• _Exercise goal_
Pictures must be left out. Retype exactly the lines from the one containing "This screenshot has height=840, width=1367." through the last line of the records below.

• _Available data_
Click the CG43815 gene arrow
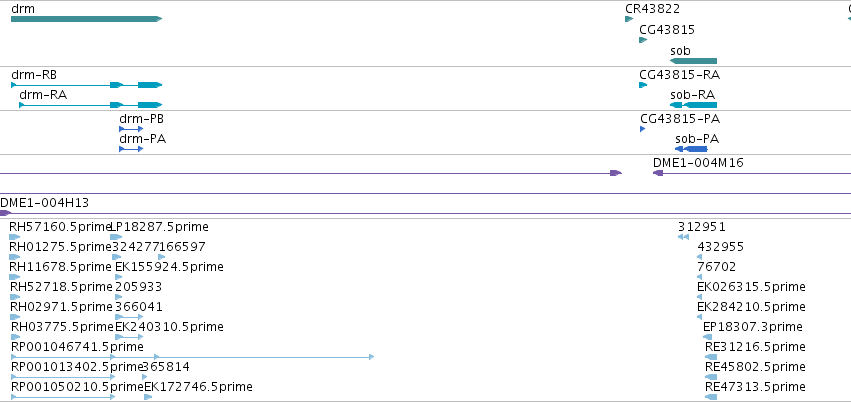851x402 pixels. tap(643, 41)
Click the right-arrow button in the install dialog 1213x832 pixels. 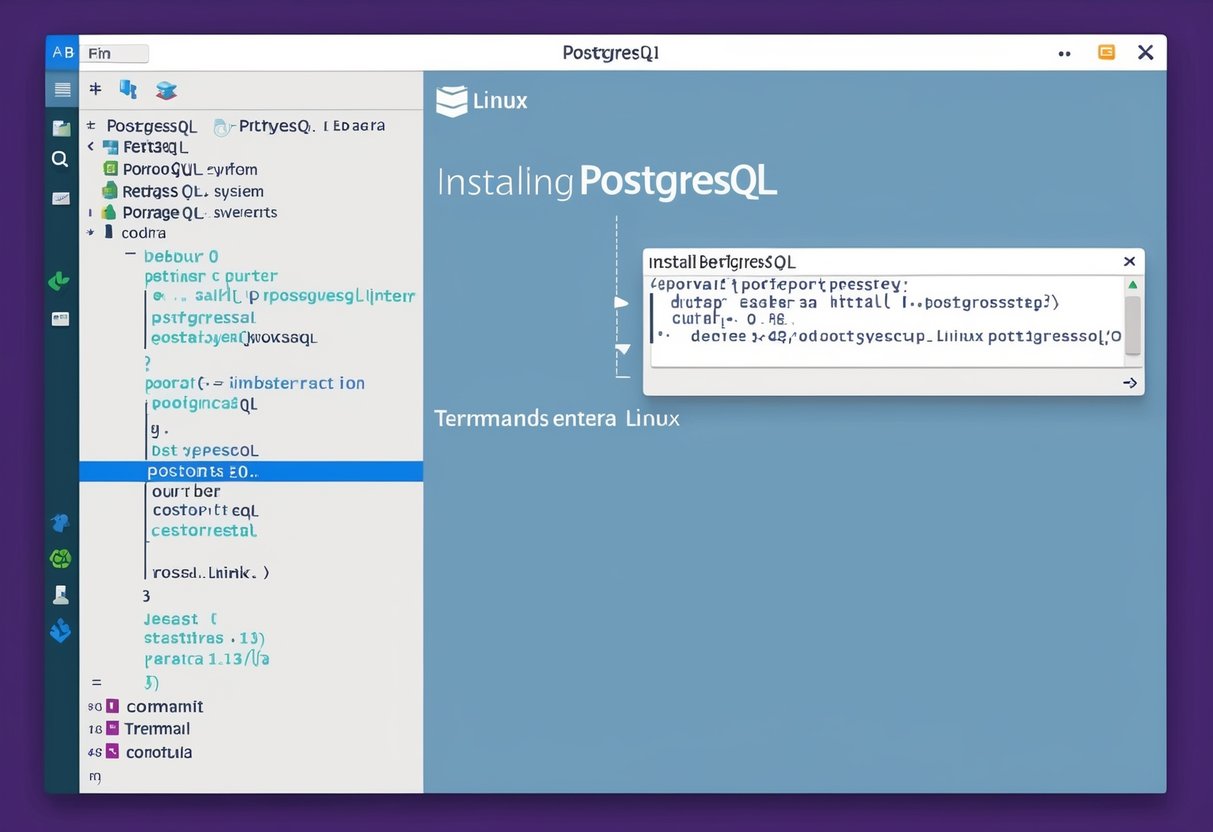pos(1130,383)
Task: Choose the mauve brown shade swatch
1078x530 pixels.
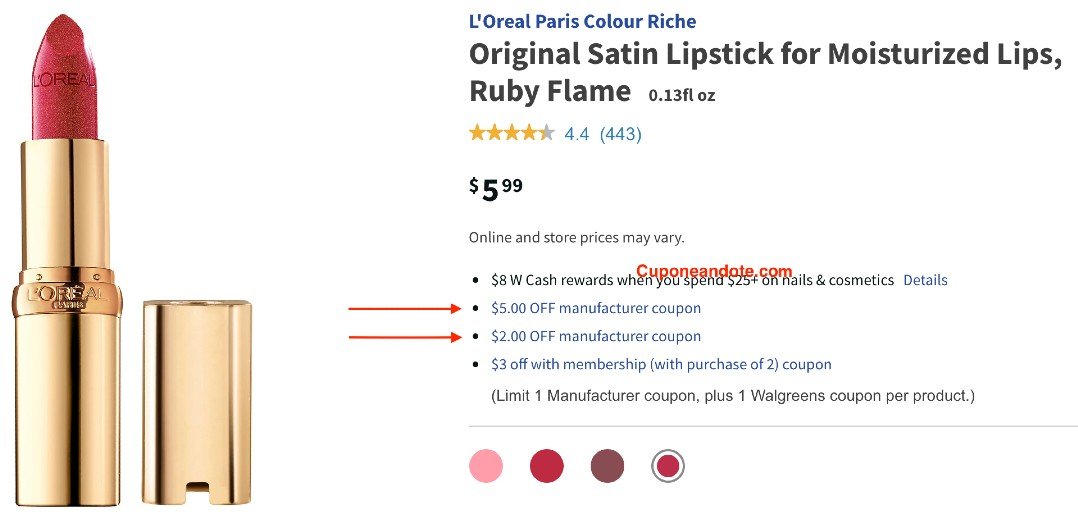Action: click(x=607, y=466)
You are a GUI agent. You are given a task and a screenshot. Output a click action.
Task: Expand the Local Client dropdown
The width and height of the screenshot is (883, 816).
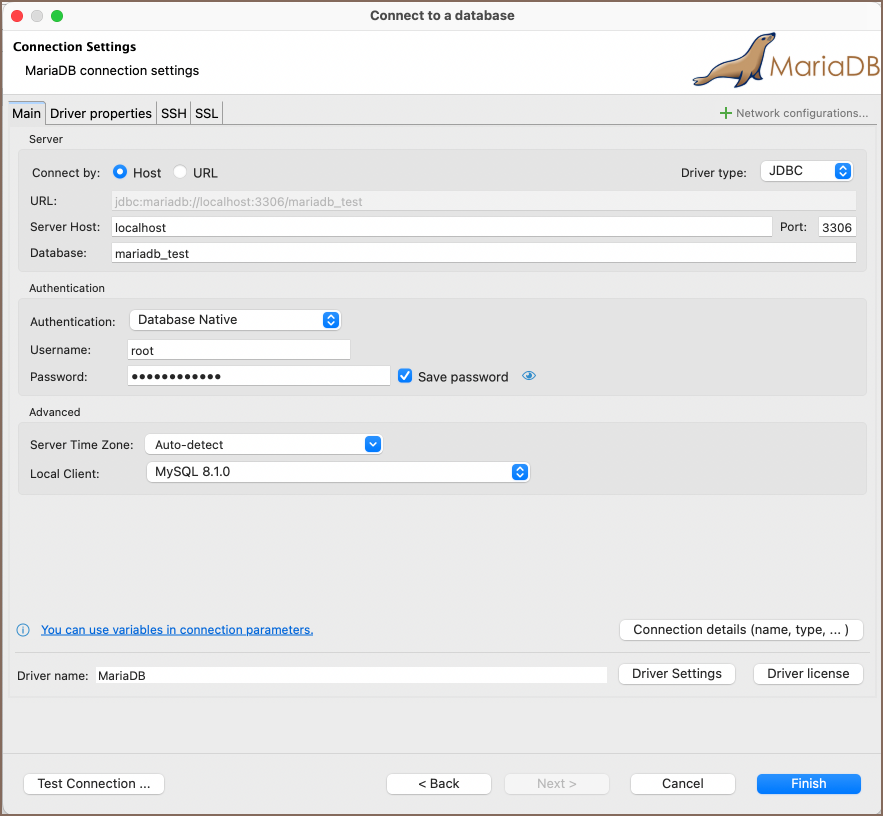click(337, 472)
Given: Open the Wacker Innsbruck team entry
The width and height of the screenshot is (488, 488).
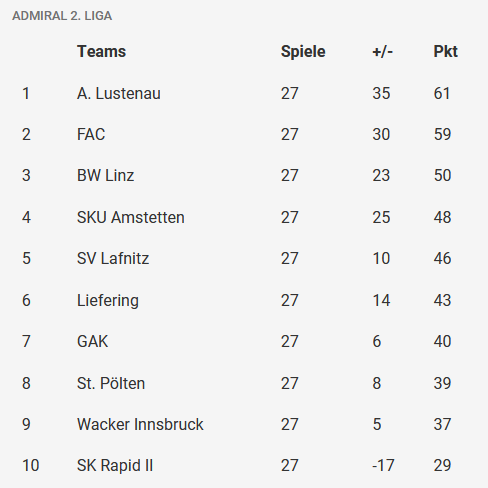Looking at the screenshot, I should tap(140, 425).
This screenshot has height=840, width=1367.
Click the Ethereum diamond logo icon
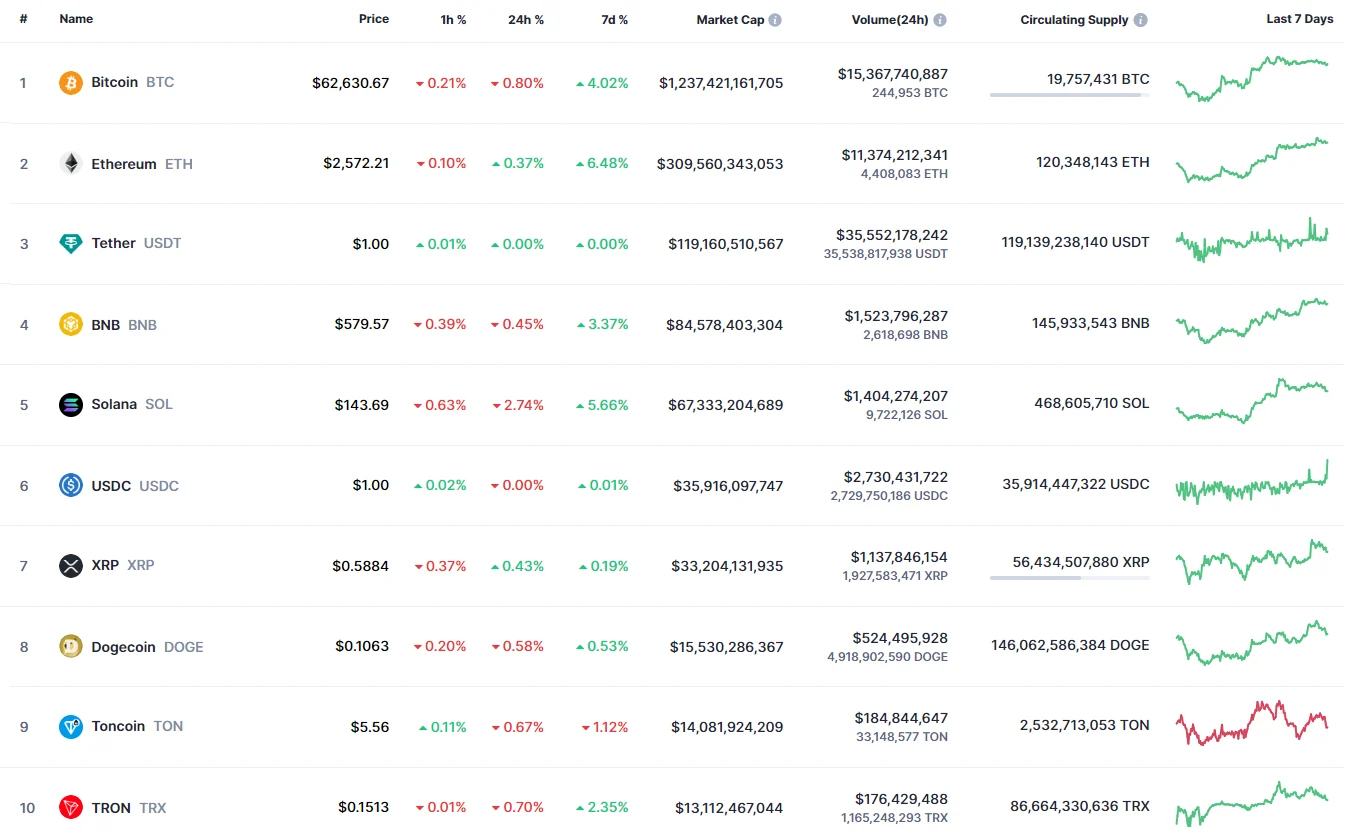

• _Task result_
This screenshot has height=840, width=1367.
Click the Ethereum diamond logo icon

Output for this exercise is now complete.